Facilities and advanced technology dedicated to health care were abundant in the halcyon days of robust reimbursement built on the back of generous employer and the government insurance plans. It’s where the bulk of health care expenses resides, not on payment to physicians. Such prior investments have created the most advanced health care capabilities in the world for treating complex conditions like cancer and heart disease, attracting patients from around the world (despite data that American health care lags some developing countries — an apples and oranges discussion beyond the scope of this essay).
However, inflating capital and operational costs, a growing senior Medicare population which devours resources threefold per capita, and expanding underinsured and uninsured populations – fueled in some states by significant numbers of undocumented aliens – has made cost shifting by providers from employer plans and government for care of those under- or uninsured untenable going forward. Enter the Affordable Care Act with its illusory promises of universal coverage, ignoring scarcity of access.
As an example, one of three Californians (over 13 million people) are now insured by Medi-Cal which reimburses approximately 30-40 percent of the Medicare dollar. Many private physicians refuse to contract with Medi-Cal, most that do limit the available slots in their practice for such patients, as do their management services organizations. Not surprisingly, our first responders tell us that 911 calls have dramatically increased for non-critical conditions such as headaches and abdominal pain, bringing patients to the emergency department where access is mandated despite inappropriate acuity.
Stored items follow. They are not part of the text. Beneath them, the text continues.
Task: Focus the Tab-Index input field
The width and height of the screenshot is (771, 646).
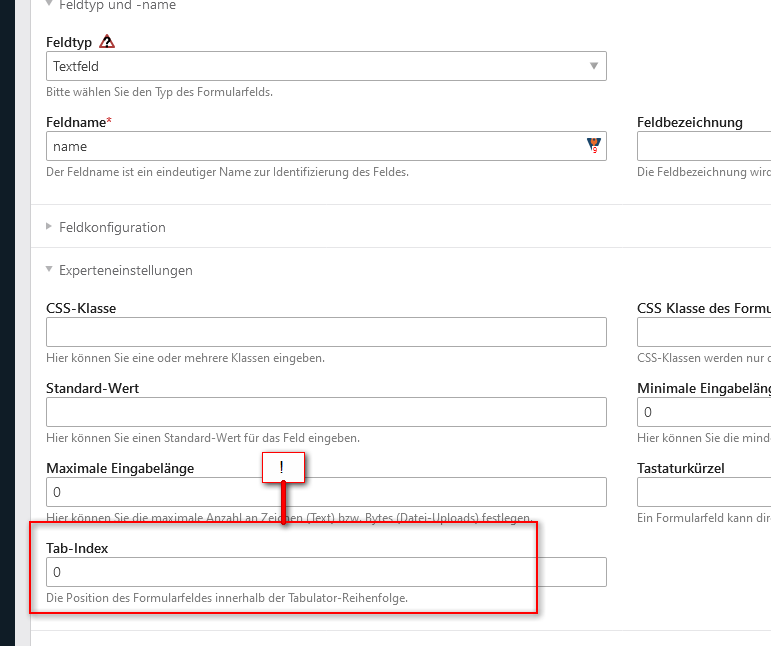Action: [326, 572]
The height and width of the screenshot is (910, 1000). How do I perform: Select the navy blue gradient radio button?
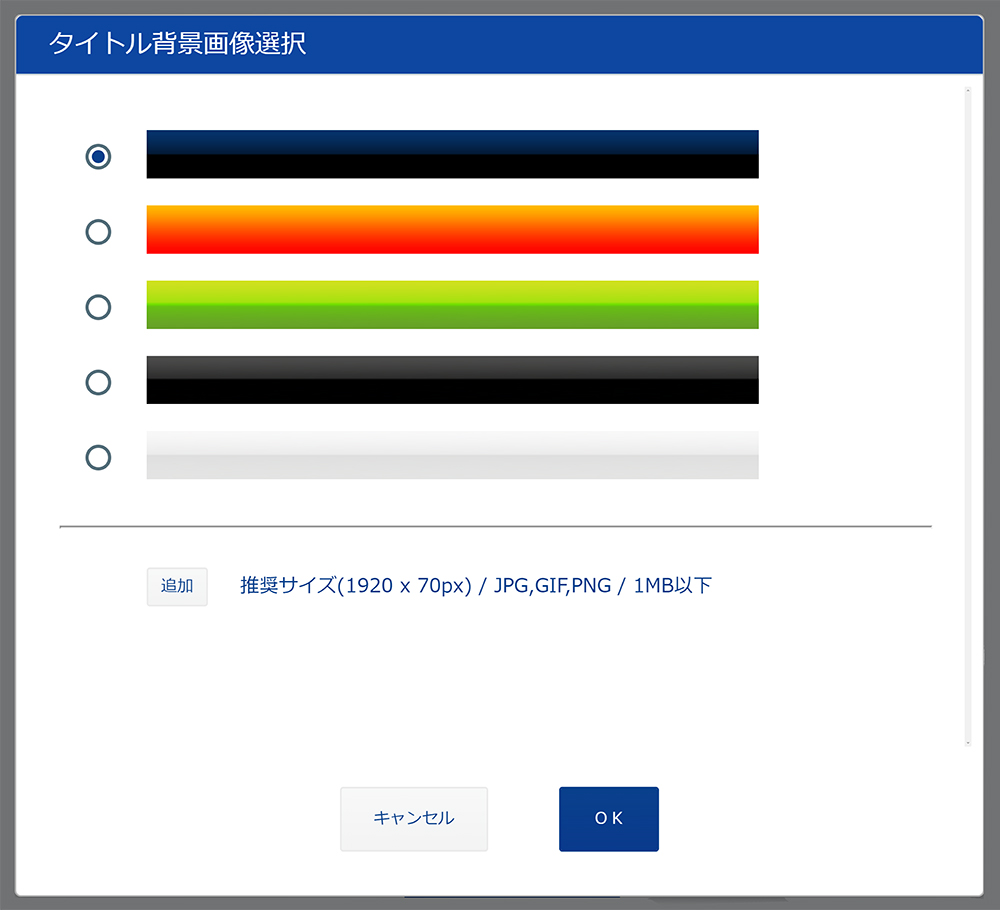[x=98, y=157]
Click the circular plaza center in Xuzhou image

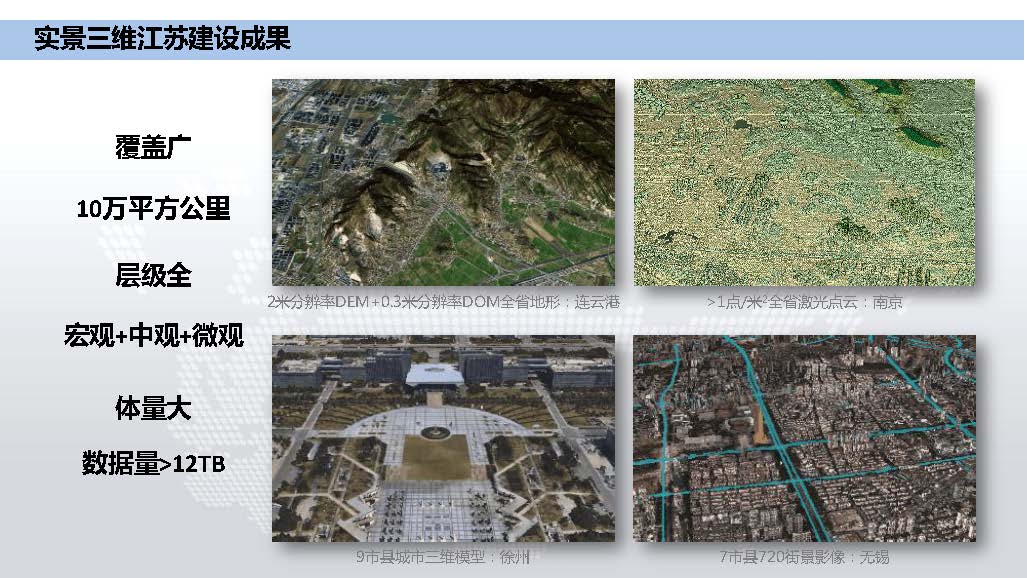coord(434,432)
Hospitals are now tasked to address the socio-economic determinants of health.
The spike in the utilization of emergency departments since the expansion of Medicaid is well-documented, and new legislation in California mandates free services be provided by hospitals to the homeless — the legislative definition of which includes those living in commercially operated sober living homes. Overcrowding emergency departments leads to periodic shutdown or bypass status. The mental health tsunami exacerbates its limited capacity. Whereas access for emergency conditions such as heart attack and stroke must be a right, scarcity gets in the way.
Expanding insurance coverage to all does not increase access, when scarcity is inevitably built into the system, and accentuated by unbridled, inappropriate demand. Health care may be a human right but could be coupled to some individual accountability for a healthy lifestyle and appropriate utilization, or acceptance of — heaven forbid — rationing.
This is where an individual’s perception of their right meets societal boundaries. The utilitarian notion of the greatest good for the greatest number should not be conflated with the promise of health care on demand for everyone. Health care is not free. Someone must pay, and billionaires and even multi-millionaires cannot subsidize tens of trillions in costs. Eventually, as Margaret Thatcher once observed, we run out of other people’s money. Tax revenue needs prioritization at someone’s expense. Value-added taxes support many European health systems, but are labeled as regressive, thus made unappealing here.
Our politicians must resist the ideological or blind ambition’s siren call for voter appeal through promises that ignore Sowell’s first law of economics.
Michael Brant-Zawadzki is senior physician executive, and endowed chair, Pickup Family Neurosciences Institute, Hoag Hospital, Newport Beach, CA.